> **ITEMS**

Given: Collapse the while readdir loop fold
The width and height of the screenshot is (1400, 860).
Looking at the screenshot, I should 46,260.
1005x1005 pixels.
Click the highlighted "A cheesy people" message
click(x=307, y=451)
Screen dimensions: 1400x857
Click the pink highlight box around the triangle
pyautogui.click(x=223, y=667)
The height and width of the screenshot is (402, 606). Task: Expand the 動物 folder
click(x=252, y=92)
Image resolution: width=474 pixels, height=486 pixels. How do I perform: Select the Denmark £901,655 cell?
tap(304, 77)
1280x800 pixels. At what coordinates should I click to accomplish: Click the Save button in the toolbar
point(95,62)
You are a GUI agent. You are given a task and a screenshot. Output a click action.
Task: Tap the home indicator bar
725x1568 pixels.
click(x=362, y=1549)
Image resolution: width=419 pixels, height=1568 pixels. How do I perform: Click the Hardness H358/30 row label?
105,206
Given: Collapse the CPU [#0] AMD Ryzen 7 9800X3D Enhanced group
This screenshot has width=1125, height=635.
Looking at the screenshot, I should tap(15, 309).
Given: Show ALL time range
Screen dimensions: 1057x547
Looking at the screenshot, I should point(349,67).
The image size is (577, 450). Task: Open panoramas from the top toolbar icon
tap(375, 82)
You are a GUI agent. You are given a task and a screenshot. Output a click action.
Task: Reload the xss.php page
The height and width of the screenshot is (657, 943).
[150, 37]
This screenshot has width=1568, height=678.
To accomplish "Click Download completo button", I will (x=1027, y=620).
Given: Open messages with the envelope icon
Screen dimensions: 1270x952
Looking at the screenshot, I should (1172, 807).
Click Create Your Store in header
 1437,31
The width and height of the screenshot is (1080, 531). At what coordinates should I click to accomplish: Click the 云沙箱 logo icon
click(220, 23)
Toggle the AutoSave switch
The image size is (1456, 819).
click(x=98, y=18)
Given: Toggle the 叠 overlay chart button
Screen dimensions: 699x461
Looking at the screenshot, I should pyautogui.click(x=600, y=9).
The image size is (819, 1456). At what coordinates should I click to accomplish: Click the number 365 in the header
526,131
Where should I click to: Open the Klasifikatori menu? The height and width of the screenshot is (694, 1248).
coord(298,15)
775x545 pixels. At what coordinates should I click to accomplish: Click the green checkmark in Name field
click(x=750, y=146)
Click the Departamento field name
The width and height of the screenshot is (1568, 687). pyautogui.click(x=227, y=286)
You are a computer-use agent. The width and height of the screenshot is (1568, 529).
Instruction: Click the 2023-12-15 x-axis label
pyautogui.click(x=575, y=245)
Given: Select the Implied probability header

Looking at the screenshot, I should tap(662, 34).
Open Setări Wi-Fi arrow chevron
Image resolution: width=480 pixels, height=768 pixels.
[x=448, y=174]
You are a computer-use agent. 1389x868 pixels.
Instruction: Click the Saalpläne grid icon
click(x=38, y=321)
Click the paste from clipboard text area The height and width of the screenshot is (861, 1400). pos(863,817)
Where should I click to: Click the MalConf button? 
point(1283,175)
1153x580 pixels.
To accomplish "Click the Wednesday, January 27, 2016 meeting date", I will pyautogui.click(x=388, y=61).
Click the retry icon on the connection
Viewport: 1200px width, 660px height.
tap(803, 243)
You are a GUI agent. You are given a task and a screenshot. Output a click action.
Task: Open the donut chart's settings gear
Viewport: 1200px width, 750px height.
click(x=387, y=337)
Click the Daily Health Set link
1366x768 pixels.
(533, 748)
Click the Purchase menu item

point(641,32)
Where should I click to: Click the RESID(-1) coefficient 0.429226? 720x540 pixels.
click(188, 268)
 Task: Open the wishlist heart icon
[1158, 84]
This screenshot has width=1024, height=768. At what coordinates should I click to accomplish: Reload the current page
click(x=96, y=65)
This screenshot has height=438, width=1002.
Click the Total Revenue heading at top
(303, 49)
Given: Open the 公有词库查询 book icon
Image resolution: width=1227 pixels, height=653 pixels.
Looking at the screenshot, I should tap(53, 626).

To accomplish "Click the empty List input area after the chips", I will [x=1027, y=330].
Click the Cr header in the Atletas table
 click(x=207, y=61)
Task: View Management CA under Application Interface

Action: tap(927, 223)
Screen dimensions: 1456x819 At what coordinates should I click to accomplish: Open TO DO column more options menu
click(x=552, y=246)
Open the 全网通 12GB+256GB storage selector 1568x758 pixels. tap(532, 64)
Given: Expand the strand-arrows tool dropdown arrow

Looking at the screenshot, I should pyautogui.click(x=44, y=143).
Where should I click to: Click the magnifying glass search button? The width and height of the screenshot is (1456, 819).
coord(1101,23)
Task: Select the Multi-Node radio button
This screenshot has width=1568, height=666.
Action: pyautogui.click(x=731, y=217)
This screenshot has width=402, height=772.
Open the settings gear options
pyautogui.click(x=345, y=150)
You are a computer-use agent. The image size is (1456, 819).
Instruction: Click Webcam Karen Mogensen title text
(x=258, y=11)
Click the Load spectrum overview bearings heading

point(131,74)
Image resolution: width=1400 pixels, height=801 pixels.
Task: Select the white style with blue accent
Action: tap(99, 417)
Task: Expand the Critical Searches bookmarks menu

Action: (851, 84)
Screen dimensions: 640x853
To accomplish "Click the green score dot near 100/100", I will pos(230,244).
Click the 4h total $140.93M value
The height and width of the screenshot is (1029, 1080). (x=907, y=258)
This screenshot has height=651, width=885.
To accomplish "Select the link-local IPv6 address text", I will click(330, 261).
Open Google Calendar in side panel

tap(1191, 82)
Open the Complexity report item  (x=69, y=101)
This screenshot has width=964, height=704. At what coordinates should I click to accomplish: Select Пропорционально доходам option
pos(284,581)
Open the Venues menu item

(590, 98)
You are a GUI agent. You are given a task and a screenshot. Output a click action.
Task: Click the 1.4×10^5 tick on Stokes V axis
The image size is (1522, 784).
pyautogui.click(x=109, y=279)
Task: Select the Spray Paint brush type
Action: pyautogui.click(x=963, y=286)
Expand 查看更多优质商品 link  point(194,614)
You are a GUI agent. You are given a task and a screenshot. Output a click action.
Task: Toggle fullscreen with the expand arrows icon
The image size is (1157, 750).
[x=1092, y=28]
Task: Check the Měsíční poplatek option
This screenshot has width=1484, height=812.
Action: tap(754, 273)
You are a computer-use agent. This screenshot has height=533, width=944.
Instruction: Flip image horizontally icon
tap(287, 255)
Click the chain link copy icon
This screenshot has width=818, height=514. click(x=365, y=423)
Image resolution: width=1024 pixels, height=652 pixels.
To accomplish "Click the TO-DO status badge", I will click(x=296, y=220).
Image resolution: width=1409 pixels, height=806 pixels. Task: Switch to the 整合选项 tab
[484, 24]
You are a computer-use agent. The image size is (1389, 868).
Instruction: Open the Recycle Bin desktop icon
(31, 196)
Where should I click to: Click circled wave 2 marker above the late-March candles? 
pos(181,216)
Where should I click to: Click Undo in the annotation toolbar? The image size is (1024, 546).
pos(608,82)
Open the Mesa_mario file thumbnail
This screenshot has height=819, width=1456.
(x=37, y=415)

> **WHAT IS BEING ASKED**
Write out all of the data above, line for line, with no changes.

> **EXPECTED ANSWER**
Given: Collapse the while readdir loop fold
The width and height of the screenshot is (1400, 860).
Looking at the screenshot, I should 46,260.
1005x1005 pixels.
Click the highlighted "A cheesy people" message
click(x=307, y=451)
Screen dimensions: 1400x857
Click the pink highlight box around the triangle
pyautogui.click(x=223, y=667)
The height and width of the screenshot is (402, 606). Task: Expand the 動物 folder
click(x=252, y=92)
Image resolution: width=474 pixels, height=486 pixels. How do I perform: Select the Denmark £901,655 cell?
tap(304, 77)
1280x800 pixels. At what coordinates should I click to accomplish: Click the Save button in the toolbar
point(95,62)
You are a GUI agent. You are given a task and a screenshot. Output a click action.
Task: Tap the home indicator bar
725x1568 pixels.
click(x=362, y=1549)
Image resolution: width=419 pixels, height=1568 pixels. How do I perform: Click the Hardness H358/30 row label?
105,206
Given: Collapse the CPU [#0] AMD Ryzen 7 9800X3D Enhanced group
This screenshot has width=1125, height=635.
Looking at the screenshot, I should tap(15, 309).
Given: Show ALL time range
Screen dimensions: 1057x547
Looking at the screenshot, I should point(349,67).
The image size is (577, 450). Task: Open panoramas from the top toolbar icon
tap(375, 82)
You are a GUI agent. You are given a task and a screenshot. Output a click action.
Task: Reload the xss.php page
The height and width of the screenshot is (657, 943).
[150, 37]
This screenshot has width=1568, height=678.
To accomplish "Click Download completo button", I will (x=1027, y=620).
Given: Open messages with the envelope icon
Screen dimensions: 1270x952
Looking at the screenshot, I should (1172, 807).
Click Create Your Store in header
 1437,31
The width and height of the screenshot is (1080, 531). At what coordinates should I click to accomplish: Click the 云沙箱 logo icon
click(220, 23)
Toggle the AutoSave switch
The image size is (1456, 819).
click(x=98, y=18)
Given: Toggle the 叠 overlay chart button
Screen dimensions: 699x461
Looking at the screenshot, I should pyautogui.click(x=600, y=9).
The image size is (819, 1456). At what coordinates should I click to accomplish: Click the number 365 in the header
526,131
Where should I click to: Open the Klasifikatori menu? The height and width of the screenshot is (694, 1248).
coord(298,15)
775x545 pixels. At what coordinates should I click to accomplish: Click the green checkmark in Name field
click(x=750, y=146)
Click the Departamento field name
The width and height of the screenshot is (1568, 687). pyautogui.click(x=227, y=286)
You are a computer-use agent. The width and height of the screenshot is (1568, 529).
Instruction: Click the 2023-12-15 x-axis label
pyautogui.click(x=575, y=245)
Given: Select the Implied probability header

Looking at the screenshot, I should tap(662, 34).
Open Setări Wi-Fi arrow chevron
Image resolution: width=480 pixels, height=768 pixels.
[x=448, y=174]
You are a computer-use agent. 1389x868 pixels.
Instruction: Click the Saalpläne grid icon
click(x=38, y=321)
Click the paste from clipboard text area The height and width of the screenshot is (861, 1400). pos(863,817)
Where should I click to: Click the MalConf button? 
point(1283,175)
1153x580 pixels.
To accomplish "Click the Wednesday, January 27, 2016 meeting date", I will pyautogui.click(x=388, y=61).
Click the retry icon on the connection
Viewport: 1200px width, 660px height.
tap(803, 243)
You are a GUI agent. You are given a task and a screenshot. Output a click action.
Task: Open the donut chart's settings gear
Viewport: 1200px width, 750px height.
click(x=387, y=337)
Click the Daily Health Set link
1366x768 pixels.
(533, 748)
Click the Purchase menu item

point(641,32)
Where should I click to: Click the RESID(-1) coefficient 0.429226? 720x540 pixels.
click(188, 268)
 Task: Open the wishlist heart icon
[1158, 84]
This screenshot has width=1024, height=768. At what coordinates should I click to accomplish: Reload the current page
click(x=96, y=65)
This screenshot has height=438, width=1002.
Click the Total Revenue heading at top
(303, 49)
Given: Open the 公有词库查询 book icon
Image resolution: width=1227 pixels, height=653 pixels.
Looking at the screenshot, I should tap(53, 626).

To accomplish "Click the empty List input area after the chips", I will [x=1027, y=330].
Click the Cr header in the Atletas table
 click(x=207, y=61)
Task: View Management CA under Application Interface

Action: tap(927, 223)
Screen dimensions: 1456x819 At what coordinates should I click to accomplish: Open TO DO column more options menu
click(x=552, y=246)
Open the 全网通 12GB+256GB storage selector 1568x758 pixels. tap(532, 64)
Given: Expand the strand-arrows tool dropdown arrow

Looking at the screenshot, I should pyautogui.click(x=44, y=143).
Where should I click to: Click the magnifying glass search button? The width and height of the screenshot is (1456, 819).
coord(1101,23)
Task: Select the Multi-Node radio button
This screenshot has width=1568, height=666.
Action: pyautogui.click(x=731, y=217)
This screenshot has width=402, height=772.
Open the settings gear options
pyautogui.click(x=345, y=150)
You are a computer-use agent. The image size is (1456, 819).
Instruction: Click Webcam Karen Mogensen title text
(x=258, y=11)
Click the Load spectrum overview bearings heading

point(131,74)
Image resolution: width=1400 pixels, height=801 pixels.
Task: Select the white style with blue accent
Action: tap(99, 417)
Task: Expand the Critical Searches bookmarks menu

Action: (851, 84)
Screen dimensions: 640x853
To accomplish "Click the green score dot near 100/100", I will pos(230,244).
Click the 4h total $140.93M value
The height and width of the screenshot is (1029, 1080). (x=907, y=258)
This screenshot has height=651, width=885.
To accomplish "Select the link-local IPv6 address text", I will click(330, 261).
Open Google Calendar in side panel

tap(1191, 82)
Open the Complexity report item  (x=69, y=101)
This screenshot has width=964, height=704. At what coordinates should I click to accomplish: Select Пропорционально доходам option
pos(284,581)
Open the Venues menu item

(590, 98)
You are a GUI agent. You are given a task and a screenshot. Output a click action.
Task: Click the 1.4×10^5 tick on Stokes V axis
The image size is (1522, 784).
pyautogui.click(x=109, y=279)
Task: Select the Spray Paint brush type
Action: pyautogui.click(x=963, y=286)
Expand 查看更多优质商品 link  point(194,614)
You are a GUI agent. You are given a task and a screenshot. Output a click action.
Task: Toggle fullscreen with the expand arrows icon
The image size is (1157, 750).
[x=1092, y=28]
Task: Check the Měsíční poplatek option
This screenshot has width=1484, height=812.
Action: tap(754, 273)
You are a computer-use agent. This screenshot has height=533, width=944.
Instruction: Flip image horizontally icon
tap(287, 255)
Click the chain link copy icon
This screenshot has width=818, height=514. click(x=365, y=423)
Image resolution: width=1024 pixels, height=652 pixels.
To accomplish "Click the TO-DO status badge", I will click(x=296, y=220).
Image resolution: width=1409 pixels, height=806 pixels. Task: Switch to the 整合选项 tab
[484, 24]
You are a computer-use agent. The image size is (1389, 868).
Instruction: Open the Recycle Bin desktop icon
(31, 196)
Where should I click to: Click circled wave 2 marker above the late-March candles? 
pos(181,216)
Where should I click to: Click Undo in the annotation toolbar? The image size is (1024, 546).
pos(608,82)
Open the Mesa_mario file thumbnail
This screenshot has height=819, width=1456.
(x=37, y=415)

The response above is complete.